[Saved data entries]
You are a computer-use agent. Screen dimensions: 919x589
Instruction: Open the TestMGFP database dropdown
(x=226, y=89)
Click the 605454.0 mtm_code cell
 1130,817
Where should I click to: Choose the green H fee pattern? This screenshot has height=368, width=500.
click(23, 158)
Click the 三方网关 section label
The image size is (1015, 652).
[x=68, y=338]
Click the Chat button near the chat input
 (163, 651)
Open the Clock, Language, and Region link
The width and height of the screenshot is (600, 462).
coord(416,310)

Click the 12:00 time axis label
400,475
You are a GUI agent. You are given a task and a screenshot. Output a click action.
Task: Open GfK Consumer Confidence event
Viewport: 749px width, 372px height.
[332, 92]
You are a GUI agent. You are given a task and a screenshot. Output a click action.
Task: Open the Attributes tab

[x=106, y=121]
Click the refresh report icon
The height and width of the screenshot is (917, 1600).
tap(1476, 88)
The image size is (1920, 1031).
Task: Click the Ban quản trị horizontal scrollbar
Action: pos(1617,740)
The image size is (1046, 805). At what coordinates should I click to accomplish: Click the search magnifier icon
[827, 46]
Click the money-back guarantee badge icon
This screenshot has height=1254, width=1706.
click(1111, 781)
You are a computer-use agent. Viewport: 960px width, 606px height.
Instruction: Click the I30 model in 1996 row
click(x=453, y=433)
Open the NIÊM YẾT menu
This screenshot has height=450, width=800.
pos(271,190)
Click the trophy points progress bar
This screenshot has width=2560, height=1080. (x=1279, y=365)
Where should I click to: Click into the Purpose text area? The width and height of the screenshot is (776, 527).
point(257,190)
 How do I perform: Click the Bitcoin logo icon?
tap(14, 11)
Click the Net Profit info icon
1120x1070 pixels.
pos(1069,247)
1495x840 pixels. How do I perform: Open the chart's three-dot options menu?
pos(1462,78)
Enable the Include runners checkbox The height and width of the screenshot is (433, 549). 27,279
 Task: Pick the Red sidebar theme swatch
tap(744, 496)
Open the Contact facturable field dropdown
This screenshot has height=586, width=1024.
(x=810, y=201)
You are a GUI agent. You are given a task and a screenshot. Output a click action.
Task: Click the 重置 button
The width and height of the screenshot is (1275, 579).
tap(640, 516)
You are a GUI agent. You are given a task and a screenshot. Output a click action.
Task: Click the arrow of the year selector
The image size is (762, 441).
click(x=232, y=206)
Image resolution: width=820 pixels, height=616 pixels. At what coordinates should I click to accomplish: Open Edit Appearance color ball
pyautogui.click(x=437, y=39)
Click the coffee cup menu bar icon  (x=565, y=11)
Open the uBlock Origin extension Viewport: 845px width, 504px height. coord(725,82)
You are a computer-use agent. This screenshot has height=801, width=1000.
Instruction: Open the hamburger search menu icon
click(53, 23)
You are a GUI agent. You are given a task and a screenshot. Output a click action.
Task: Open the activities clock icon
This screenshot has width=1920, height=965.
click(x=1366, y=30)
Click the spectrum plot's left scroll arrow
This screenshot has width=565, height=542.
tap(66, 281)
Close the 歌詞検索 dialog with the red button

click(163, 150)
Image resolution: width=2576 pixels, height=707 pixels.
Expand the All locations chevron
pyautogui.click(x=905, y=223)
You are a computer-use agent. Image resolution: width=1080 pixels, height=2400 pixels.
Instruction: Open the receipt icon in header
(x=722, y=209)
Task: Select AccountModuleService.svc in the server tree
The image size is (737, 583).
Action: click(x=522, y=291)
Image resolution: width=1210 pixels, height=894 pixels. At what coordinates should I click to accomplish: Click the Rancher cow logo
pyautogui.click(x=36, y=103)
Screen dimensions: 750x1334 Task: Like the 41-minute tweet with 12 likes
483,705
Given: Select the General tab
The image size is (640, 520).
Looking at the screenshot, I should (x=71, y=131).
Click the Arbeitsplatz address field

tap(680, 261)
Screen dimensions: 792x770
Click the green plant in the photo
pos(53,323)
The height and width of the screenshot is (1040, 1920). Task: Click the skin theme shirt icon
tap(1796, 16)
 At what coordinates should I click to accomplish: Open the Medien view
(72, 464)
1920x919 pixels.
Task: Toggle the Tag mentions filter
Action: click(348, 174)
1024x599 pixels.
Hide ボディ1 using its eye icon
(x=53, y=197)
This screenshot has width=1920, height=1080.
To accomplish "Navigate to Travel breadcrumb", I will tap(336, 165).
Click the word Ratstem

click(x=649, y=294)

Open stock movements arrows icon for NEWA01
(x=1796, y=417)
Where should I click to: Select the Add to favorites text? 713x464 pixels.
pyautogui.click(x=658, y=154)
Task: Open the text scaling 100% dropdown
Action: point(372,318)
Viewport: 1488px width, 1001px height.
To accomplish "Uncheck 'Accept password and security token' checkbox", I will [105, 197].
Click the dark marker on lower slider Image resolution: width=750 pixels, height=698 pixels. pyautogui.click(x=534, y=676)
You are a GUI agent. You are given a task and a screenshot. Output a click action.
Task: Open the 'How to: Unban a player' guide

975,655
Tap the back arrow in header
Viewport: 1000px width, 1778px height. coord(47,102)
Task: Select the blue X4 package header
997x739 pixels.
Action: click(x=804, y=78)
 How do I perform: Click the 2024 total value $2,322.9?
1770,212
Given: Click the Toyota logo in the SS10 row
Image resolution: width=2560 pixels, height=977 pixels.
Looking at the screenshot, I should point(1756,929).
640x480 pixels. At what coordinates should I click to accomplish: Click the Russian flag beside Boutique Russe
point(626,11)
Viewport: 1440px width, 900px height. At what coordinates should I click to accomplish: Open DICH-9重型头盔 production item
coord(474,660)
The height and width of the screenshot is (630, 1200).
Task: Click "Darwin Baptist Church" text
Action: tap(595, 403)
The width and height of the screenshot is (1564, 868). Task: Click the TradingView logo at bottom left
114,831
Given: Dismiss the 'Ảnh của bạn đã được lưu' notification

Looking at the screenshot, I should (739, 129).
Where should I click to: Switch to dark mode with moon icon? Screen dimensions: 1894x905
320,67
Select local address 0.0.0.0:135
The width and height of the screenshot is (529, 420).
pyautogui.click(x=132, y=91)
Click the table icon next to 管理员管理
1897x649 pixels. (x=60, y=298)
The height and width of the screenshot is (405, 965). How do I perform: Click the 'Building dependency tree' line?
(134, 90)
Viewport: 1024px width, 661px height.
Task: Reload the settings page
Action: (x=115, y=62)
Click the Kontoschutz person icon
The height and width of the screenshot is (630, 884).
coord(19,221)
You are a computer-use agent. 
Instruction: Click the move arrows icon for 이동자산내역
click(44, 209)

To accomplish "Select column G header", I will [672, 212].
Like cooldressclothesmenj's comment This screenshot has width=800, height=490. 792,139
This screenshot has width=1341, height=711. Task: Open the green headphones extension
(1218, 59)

> _Action item_
Every entry needs to be copied again, word for word.

> _Written solution_
You are a computer-use agent. Screen dimensions: 919x589
Instruction: Open the TestMGFP database dropdown
(x=226, y=89)
Click the 605454.0 mtm_code cell
 1130,817
Where should I click to: Choose the green H fee pattern? This screenshot has height=368, width=500.
click(23, 158)
Click the 三方网关 section label
The image size is (1015, 652).
[x=68, y=338]
Click the Chat button near the chat input
 (163, 651)
Open the Clock, Language, and Region link
The width and height of the screenshot is (600, 462).
coord(416,310)

Click the 12:00 time axis label
400,475
You are a GUI agent. You are given a task and a screenshot. Output a click action.
Task: Open GfK Consumer Confidence event
Viewport: 749px width, 372px height.
[332, 92]
You are a GUI agent. You are given a task and a screenshot. Output a click action.
Task: Open the Attributes tab

[x=106, y=121]
Click the refresh report icon
The height and width of the screenshot is (917, 1600).
tap(1476, 88)
The image size is (1920, 1031).
Task: Click the Ban quản trị horizontal scrollbar
Action: pos(1617,740)
The image size is (1046, 805). At what coordinates should I click to accomplish: Click the search magnifier icon
[827, 46]
Click the money-back guarantee badge icon
This screenshot has height=1254, width=1706.
click(1111, 781)
You are a computer-use agent. Viewport: 960px width, 606px height.
Instruction: Click the I30 model in 1996 row
click(x=453, y=433)
Open the NIÊM YẾT menu
This screenshot has height=450, width=800.
pos(271,190)
Click the trophy points progress bar
This screenshot has width=2560, height=1080. (x=1279, y=365)
Where should I click to: Click into the Purpose text area? The width and height of the screenshot is (776, 527).
point(257,190)
 How do I perform: Click the Bitcoin logo icon?
tap(14, 11)
Click the Net Profit info icon
1120x1070 pixels.
pos(1069,247)
1495x840 pixels. How do I perform: Open the chart's three-dot options menu?
pos(1462,78)
Enable the Include runners checkbox The height and width of the screenshot is (433, 549). 27,279
 Task: Pick the Red sidebar theme swatch
tap(744, 496)
Open the Contact facturable field dropdown
This screenshot has height=586, width=1024.
(x=810, y=201)
You are a GUI agent. You are given a task and a screenshot. Output a click action.
Task: Click the 重置 button
The width and height of the screenshot is (1275, 579).
tap(640, 516)
You are a GUI agent. You are given a task and a screenshot. Output a click action.
Task: Click the arrow of the year selector
The image size is (762, 441).
click(x=232, y=206)
Image resolution: width=820 pixels, height=616 pixels. At what coordinates should I click to accomplish: Open Edit Appearance color ball
pyautogui.click(x=437, y=39)
Click the coffee cup menu bar icon  (x=565, y=11)
Open the uBlock Origin extension Viewport: 845px width, 504px height. coord(725,82)
You are a computer-use agent. This screenshot has height=801, width=1000.
Instruction: Open the hamburger search menu icon
click(53, 23)
You are a GUI agent. You are given a task and a screenshot. Output a click action.
Task: Open the activities clock icon
This screenshot has width=1920, height=965.
click(x=1366, y=30)
Click the spectrum plot's left scroll arrow
This screenshot has width=565, height=542.
tap(66, 281)
Close the 歌詞検索 dialog with the red button

click(163, 150)
Image resolution: width=2576 pixels, height=707 pixels.
Expand the All locations chevron
pyautogui.click(x=905, y=223)
You are a computer-use agent. Image resolution: width=1080 pixels, height=2400 pixels.
Instruction: Open the receipt icon in header
(x=722, y=209)
Task: Select AccountModuleService.svc in the server tree
The image size is (737, 583).
Action: click(x=522, y=291)
Image resolution: width=1210 pixels, height=894 pixels. At what coordinates should I click to accomplish: Click the Rancher cow logo
pyautogui.click(x=36, y=103)
Screen dimensions: 750x1334 Task: Like the 41-minute tweet with 12 likes
483,705
Given: Select the General tab
The image size is (640, 520).
Looking at the screenshot, I should (x=71, y=131).
Click the Arbeitsplatz address field

tap(680, 261)
Screen dimensions: 792x770
Click the green plant in the photo
pos(53,323)
The height and width of the screenshot is (1040, 1920). Task: Click the skin theme shirt icon
tap(1796, 16)
 At what coordinates should I click to accomplish: Open the Medien view
(72, 464)
1920x919 pixels.
Task: Toggle the Tag mentions filter
Action: click(348, 174)
1024x599 pixels.
Hide ボディ1 using its eye icon
(x=53, y=197)
This screenshot has width=1920, height=1080.
To accomplish "Navigate to Travel breadcrumb", I will tap(336, 165).
Click the word Ratstem

click(x=649, y=294)

Open stock movements arrows icon for NEWA01
(x=1796, y=417)
Where should I click to: Select the Add to favorites text? 713x464 pixels.
pyautogui.click(x=658, y=154)
Task: Open the text scaling 100% dropdown
Action: point(372,318)
Viewport: 1488px width, 1001px height.
To accomplish "Uncheck 'Accept password and security token' checkbox", I will [105, 197].
Click the dark marker on lower slider Image resolution: width=750 pixels, height=698 pixels. pyautogui.click(x=534, y=676)
You are a GUI agent. You are given a task and a screenshot. Output a click action.
Task: Open the 'How to: Unban a player' guide

975,655
Tap the back arrow in header
Viewport: 1000px width, 1778px height. coord(47,102)
Task: Select the blue X4 package header
997x739 pixels.
Action: click(x=804, y=78)
 How do I perform: Click the 2024 total value $2,322.9?
1770,212
Given: Click the Toyota logo in the SS10 row
Image resolution: width=2560 pixels, height=977 pixels.
Looking at the screenshot, I should point(1756,929).
640x480 pixels. At what coordinates should I click to accomplish: Click the Russian flag beside Boutique Russe
point(626,11)
Viewport: 1440px width, 900px height. At what coordinates should I click to accomplish: Open DICH-9重型头盔 production item
coord(474,660)
The height and width of the screenshot is (630, 1200).
Task: Click "Darwin Baptist Church" text
Action: tap(595, 403)
The width and height of the screenshot is (1564, 868). Task: Click the TradingView logo at bottom left
114,831
Given: Dismiss the 'Ảnh của bạn đã được lưu' notification

Looking at the screenshot, I should (739, 129).
Where should I click to: Switch to dark mode with moon icon? Screen dimensions: 1894x905
320,67
Select local address 0.0.0.0:135
The width and height of the screenshot is (529, 420).
pyautogui.click(x=132, y=91)
Click the table icon next to 管理员管理
1897x649 pixels. (x=60, y=298)
The height and width of the screenshot is (405, 965). How do I perform: Click the 'Building dependency tree' line?
(134, 90)
Viewport: 1024px width, 661px height.
Task: Reload the settings page
Action: (x=115, y=62)
Click the Kontoschutz person icon
The height and width of the screenshot is (630, 884).
coord(19,221)
You are a computer-use agent. 
Instruction: Click the move arrows icon for 이동자산내역
click(44, 209)

To accomplish "Select column G header", I will [672, 212].
Like cooldressclothesmenj's comment This screenshot has width=800, height=490. 792,139
This screenshot has width=1341, height=711. Task: Open the green headphones extension
(1218, 59)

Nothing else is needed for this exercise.